### GOAL OF THE EXERCISE
The expected answer holds every line from the first line of the data below through the line containing "Task: Duplicate the", exactly as written, and no other line.

Source records
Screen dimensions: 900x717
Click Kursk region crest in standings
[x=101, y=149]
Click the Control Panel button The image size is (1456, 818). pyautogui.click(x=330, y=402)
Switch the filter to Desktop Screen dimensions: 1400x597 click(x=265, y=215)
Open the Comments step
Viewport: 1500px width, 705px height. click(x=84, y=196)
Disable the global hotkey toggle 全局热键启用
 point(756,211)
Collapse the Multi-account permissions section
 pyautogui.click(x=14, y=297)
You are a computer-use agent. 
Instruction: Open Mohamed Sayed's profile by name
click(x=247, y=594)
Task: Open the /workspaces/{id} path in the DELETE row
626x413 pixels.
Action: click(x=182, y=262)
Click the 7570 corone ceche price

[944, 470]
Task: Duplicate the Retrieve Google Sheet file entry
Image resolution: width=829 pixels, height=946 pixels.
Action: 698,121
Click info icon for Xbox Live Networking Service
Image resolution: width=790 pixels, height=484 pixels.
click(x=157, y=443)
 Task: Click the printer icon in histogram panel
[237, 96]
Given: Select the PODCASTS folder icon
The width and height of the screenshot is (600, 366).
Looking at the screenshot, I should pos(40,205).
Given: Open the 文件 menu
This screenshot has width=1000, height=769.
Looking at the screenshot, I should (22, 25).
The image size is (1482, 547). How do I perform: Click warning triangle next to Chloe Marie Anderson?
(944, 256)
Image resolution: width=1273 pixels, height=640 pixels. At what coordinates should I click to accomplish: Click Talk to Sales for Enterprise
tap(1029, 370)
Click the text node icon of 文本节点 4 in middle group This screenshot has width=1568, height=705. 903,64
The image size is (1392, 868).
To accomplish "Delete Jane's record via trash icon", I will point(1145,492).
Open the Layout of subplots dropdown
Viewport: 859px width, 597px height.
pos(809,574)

### OUTPUT OF THE TASK
Screen dimensions: 900x717
Click Kursk region crest in standings
[x=101, y=149]
Click the Control Panel button The image size is (1456, 818). pyautogui.click(x=330, y=402)
Switch the filter to Desktop Screen dimensions: 1400x597 click(x=265, y=215)
Open the Comments step
Viewport: 1500px width, 705px height. click(x=84, y=196)
Disable the global hotkey toggle 全局热键启用
 point(756,211)
Collapse the Multi-account permissions section
 pyautogui.click(x=14, y=297)
You are a computer-use agent. 
Instruction: Open Mohamed Sayed's profile by name
click(x=247, y=594)
Task: Open the /workspaces/{id} path in the DELETE row
626x413 pixels.
Action: click(x=182, y=262)
Click the 7570 corone ceche price

[944, 470]
Task: Duplicate the Retrieve Google Sheet file entry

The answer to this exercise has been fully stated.